The RBI has assured ‘reasonable’ anonymity for small value transactions and CBDCs would be more anonymous than online payments. However, privacy and surveillance concerns remain as all digital payments leave a trail and CBDCs are ‘highly unlikely’ to offer anonymity.[8]
Another concern is the possible flight to safety from bank deposits to CBDCs wallets in times of stress. This could impact intermediation and credit availability, increasing rather than mitigating financial instability. Finally, there would be the possibility of CBDCs being vulnerable to a cyber-attack or to a systems failure.
GH: Would the reimagination of money in the form of CBDCs impact society or would it be business as usual?
BS: The issuance of CBDCs is an experiment in the issuance of money. Money is meaningless in isolation. It is a social construct which mediates between individuals and their socio-economic ecosystem. It relates to human choice and the personal freedom to transact.
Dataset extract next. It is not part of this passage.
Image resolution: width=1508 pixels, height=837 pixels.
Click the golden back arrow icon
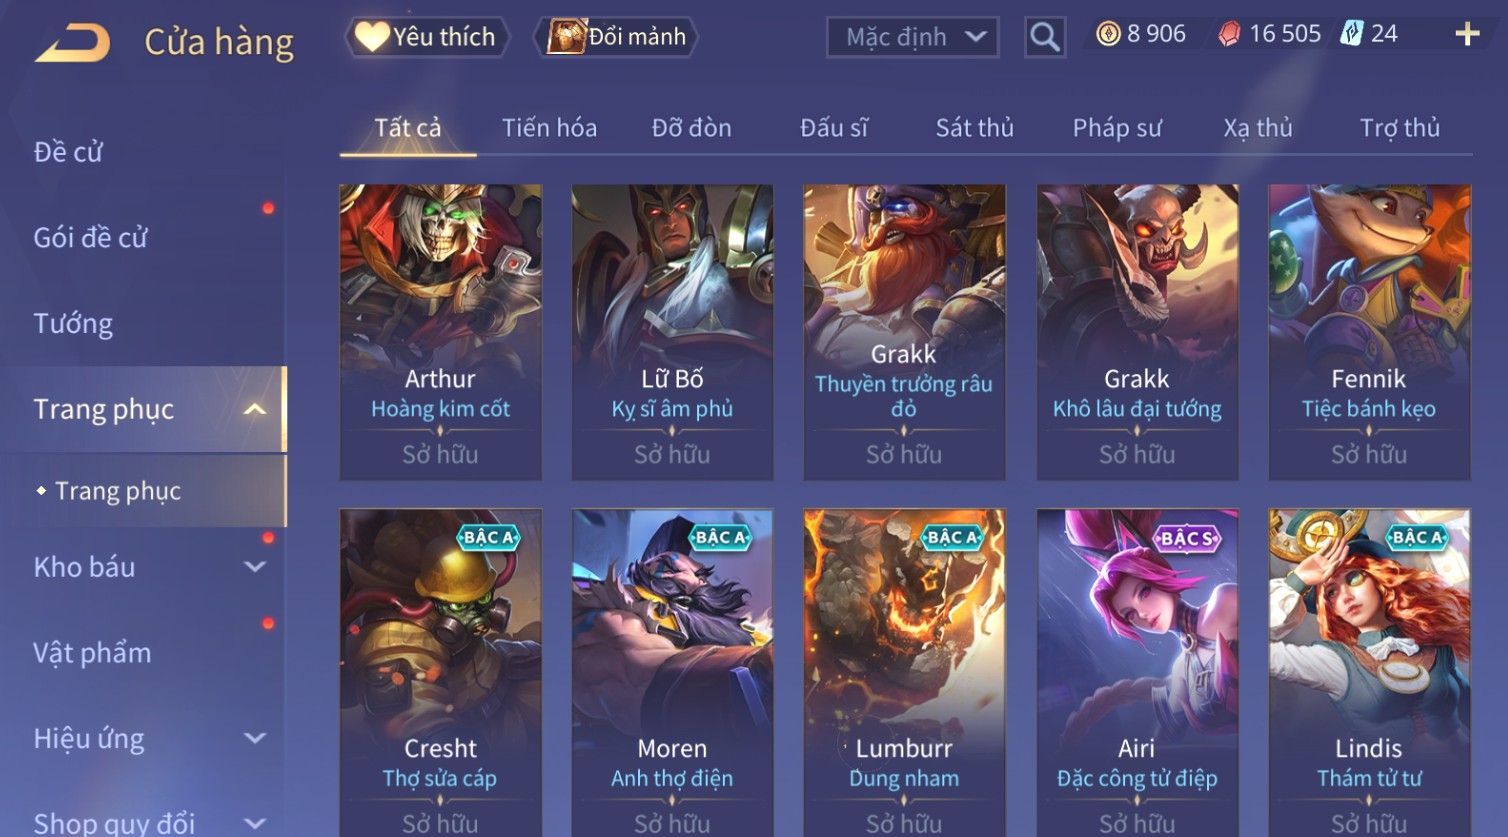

Policymakers typically highlight the efficiency gains that changes they propose will bring. They also seek to address and mitigate the concerns. The job of civil society is to highlight the possible consequences of these changes and whether the risks are acceptable.
The BIS is strongly in favour of CBDCs. The benefits of introducing the e-Rupee would have to be weighed against the risks society is willing to accept. Given India’s standing in the area of digital payments and the sheer size of the endeavour, the Indian CBDC experience will be looked at with great interest across the world.